Saved entries
----------------

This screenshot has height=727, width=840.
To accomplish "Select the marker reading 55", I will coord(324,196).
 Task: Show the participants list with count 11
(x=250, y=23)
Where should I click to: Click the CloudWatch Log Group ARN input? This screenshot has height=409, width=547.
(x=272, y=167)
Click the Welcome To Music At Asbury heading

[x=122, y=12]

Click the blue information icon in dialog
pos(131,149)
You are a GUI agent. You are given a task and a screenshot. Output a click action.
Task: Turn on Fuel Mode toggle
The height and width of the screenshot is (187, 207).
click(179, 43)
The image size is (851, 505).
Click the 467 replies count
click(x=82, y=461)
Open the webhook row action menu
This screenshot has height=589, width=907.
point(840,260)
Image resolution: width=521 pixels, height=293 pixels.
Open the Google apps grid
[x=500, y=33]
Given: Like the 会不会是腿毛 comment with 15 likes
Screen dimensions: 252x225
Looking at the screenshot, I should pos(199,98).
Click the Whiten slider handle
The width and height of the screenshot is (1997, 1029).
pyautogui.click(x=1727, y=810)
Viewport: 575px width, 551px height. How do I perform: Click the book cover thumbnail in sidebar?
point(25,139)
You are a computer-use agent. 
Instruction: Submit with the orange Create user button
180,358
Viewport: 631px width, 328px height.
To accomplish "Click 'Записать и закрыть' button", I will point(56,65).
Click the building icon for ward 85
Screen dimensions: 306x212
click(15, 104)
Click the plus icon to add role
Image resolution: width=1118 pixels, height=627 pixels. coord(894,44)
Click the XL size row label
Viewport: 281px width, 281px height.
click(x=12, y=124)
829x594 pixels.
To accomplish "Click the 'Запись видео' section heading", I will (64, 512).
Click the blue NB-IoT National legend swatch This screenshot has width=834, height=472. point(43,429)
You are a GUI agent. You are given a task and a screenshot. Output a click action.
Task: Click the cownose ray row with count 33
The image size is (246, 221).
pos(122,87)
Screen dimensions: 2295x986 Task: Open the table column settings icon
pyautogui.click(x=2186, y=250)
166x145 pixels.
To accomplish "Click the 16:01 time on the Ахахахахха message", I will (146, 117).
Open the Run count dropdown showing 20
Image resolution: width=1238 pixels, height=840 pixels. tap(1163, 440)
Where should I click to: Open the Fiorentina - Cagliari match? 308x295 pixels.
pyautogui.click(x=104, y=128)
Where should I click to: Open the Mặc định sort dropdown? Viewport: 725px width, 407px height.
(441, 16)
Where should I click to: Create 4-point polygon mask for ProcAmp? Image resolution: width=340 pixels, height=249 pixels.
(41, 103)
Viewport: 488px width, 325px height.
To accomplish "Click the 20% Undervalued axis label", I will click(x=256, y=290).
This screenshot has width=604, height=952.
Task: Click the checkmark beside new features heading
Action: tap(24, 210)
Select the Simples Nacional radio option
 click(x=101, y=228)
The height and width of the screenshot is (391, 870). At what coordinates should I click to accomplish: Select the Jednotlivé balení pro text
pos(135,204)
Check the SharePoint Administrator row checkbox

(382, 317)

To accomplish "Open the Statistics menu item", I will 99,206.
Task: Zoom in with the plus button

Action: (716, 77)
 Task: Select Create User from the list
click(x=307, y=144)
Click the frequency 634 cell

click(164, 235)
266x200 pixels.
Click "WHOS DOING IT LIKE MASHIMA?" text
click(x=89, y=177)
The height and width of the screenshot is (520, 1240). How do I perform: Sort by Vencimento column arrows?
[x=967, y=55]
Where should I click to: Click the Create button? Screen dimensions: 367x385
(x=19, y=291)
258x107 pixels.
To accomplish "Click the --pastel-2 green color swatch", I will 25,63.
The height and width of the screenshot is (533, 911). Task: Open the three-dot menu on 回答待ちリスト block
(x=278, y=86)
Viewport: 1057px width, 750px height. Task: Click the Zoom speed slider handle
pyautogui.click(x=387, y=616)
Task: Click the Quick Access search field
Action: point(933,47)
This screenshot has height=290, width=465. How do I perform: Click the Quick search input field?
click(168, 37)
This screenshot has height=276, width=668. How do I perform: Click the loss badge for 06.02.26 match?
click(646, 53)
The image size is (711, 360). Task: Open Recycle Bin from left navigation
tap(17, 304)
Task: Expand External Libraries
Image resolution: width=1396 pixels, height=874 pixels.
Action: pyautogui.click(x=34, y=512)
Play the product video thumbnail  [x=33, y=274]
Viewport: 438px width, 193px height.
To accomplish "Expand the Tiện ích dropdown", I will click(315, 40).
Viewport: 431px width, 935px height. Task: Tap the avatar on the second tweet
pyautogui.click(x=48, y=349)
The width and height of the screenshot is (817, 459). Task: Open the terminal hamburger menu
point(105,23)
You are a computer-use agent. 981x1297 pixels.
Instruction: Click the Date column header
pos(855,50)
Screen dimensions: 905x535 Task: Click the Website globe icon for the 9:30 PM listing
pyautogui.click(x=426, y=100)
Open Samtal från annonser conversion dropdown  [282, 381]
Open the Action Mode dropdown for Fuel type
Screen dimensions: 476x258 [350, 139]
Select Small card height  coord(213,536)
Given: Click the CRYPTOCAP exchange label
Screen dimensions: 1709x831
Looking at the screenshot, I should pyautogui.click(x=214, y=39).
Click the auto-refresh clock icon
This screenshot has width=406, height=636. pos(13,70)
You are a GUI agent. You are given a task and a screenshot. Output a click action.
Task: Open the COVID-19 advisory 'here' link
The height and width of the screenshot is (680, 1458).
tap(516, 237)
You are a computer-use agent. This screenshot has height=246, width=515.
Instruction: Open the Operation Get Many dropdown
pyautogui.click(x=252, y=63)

----------------

- What you should do
Go through the entries and filter for lines holding the word "swatch"; copy each match.

- Solution
Click the blue NB-IoT National legend swatch This screenshot has width=834, height=472. point(43,429)
To accomplish "Click the --pastel-2 green color swatch", I will 25,63.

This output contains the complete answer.